The Communist Party’s People’s Daily said in an article on Weibo that it was because of China’s “relentless efforts”, while Global Times editor-in-chief Hu Xijin said in an article he said. hoped that Meng’s release might help thaw China’s relationship with Canada and improve ties. with the USA

Since Meng’s arrest during a layover at the Vancouver airport, his case has emerged as part of a broader US government effort to contain Huawei, which Washington has called a threat to national security. The Chinese Communist Party, in turn, saw the pursuit of Meng – the eldest daughter of the powerful founder of Huawei – as a politically motivated attack on one of its main tech champions.

The release of the two Michael’s is a critical triumph for Trudeau, just days after a nationwide election in which he faced sharp criticism from rival conservatives over his handling of relations with Beijing.
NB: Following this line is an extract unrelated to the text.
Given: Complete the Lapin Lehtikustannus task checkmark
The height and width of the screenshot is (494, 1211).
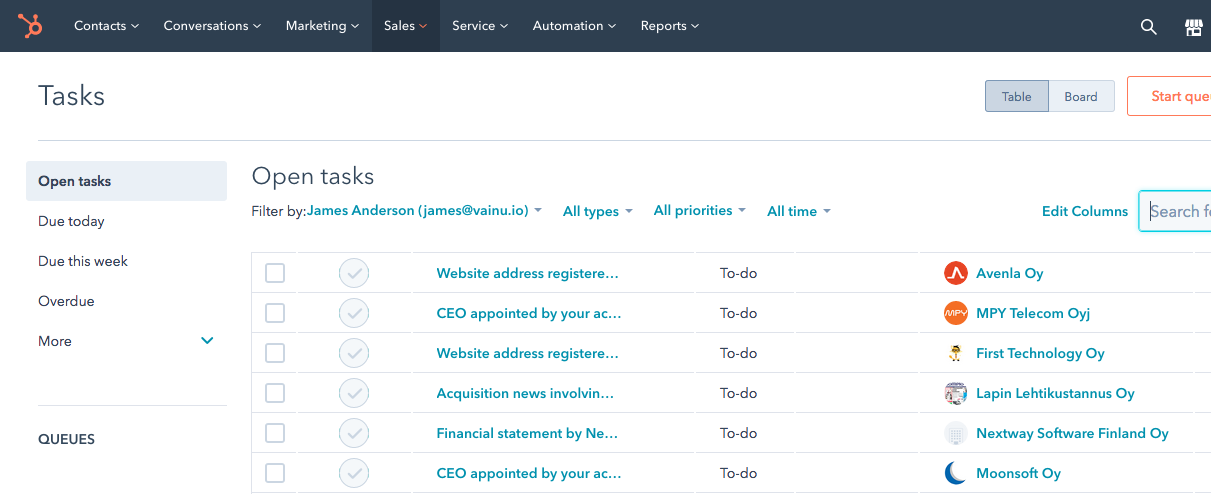Looking at the screenshot, I should [354, 393].
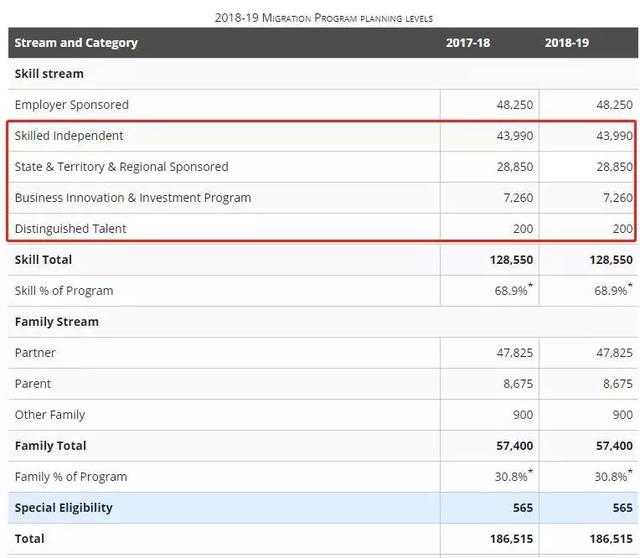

China has repeatedly linked the cases of the two Michaels, as they are known in Canada, to that of Meng, a Foreign Ministry spokesman who said last year that stopping his extradition “could open up a space for resolving the situation of the two Canadians “.

Spavor, a Canadian tour operator, was sentenced to 11 years for espionage last month. There had not yet been a verdict for Kovrig – a Hong Kong-based analyst at the International Crisis Group and former Canadian diplomat – who was arrested on the same day as Spavor. The two men were detained for more than 1,000 days.